- **PROBLEM DESCRIPTION**
Starting from the line with "Task: Open the Overlays butterfly tool" and going up to and including the line with "Go back with", copy the listing below exactly. Leave all images out.

- **PROVIDED INFORMATION**
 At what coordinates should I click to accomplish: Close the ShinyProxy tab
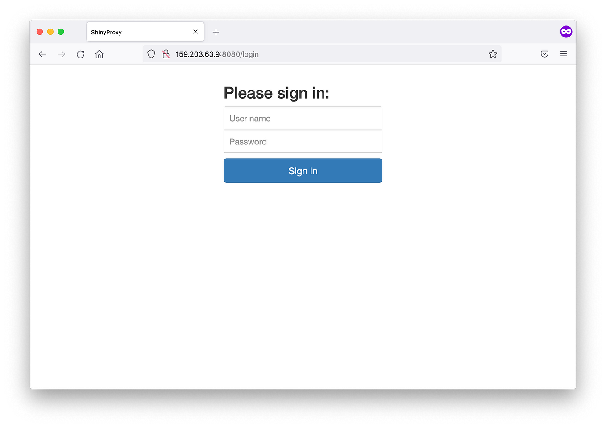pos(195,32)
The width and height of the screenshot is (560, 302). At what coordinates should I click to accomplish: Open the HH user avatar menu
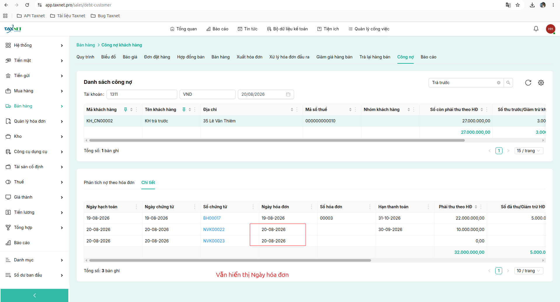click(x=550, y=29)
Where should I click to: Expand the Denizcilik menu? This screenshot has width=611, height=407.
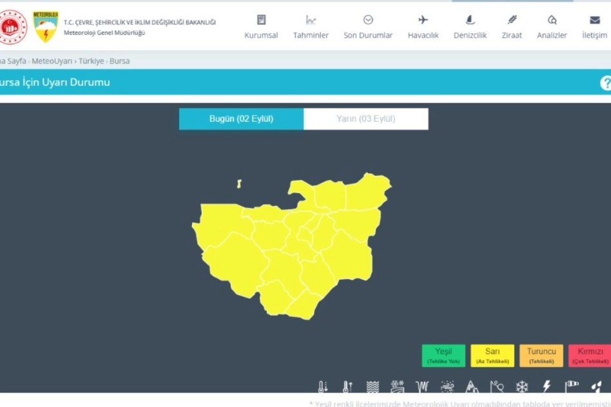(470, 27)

--

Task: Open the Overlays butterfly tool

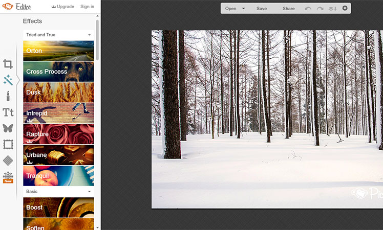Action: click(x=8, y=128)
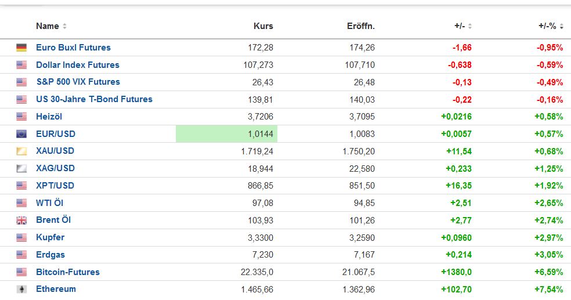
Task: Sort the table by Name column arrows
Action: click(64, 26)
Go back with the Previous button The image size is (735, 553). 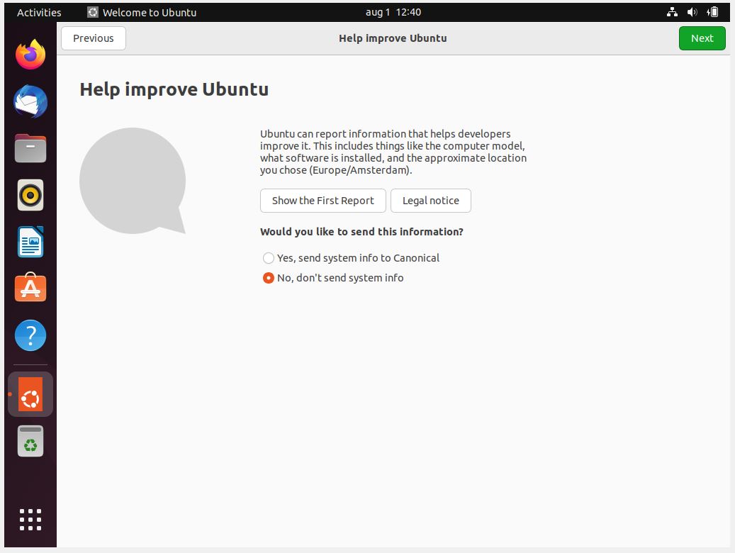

---

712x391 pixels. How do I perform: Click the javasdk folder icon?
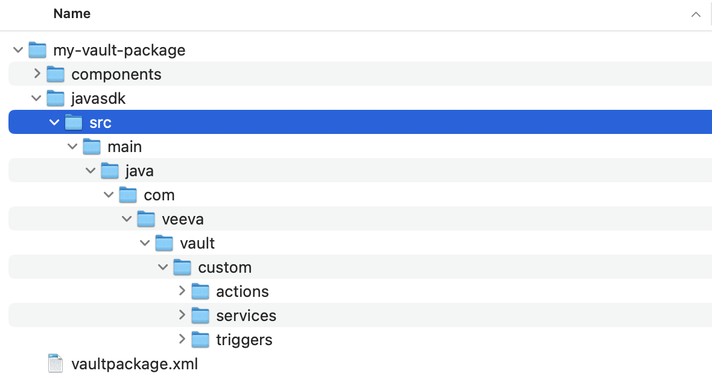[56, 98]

- **EXERCISE OUTPUT**
Task: Open the Overlays butterfly tool

Action: click(x=8, y=128)
Task: Sort the table by Name column arrows
Action: click(64, 26)
Go back with the Previous button The image size is (735, 553). 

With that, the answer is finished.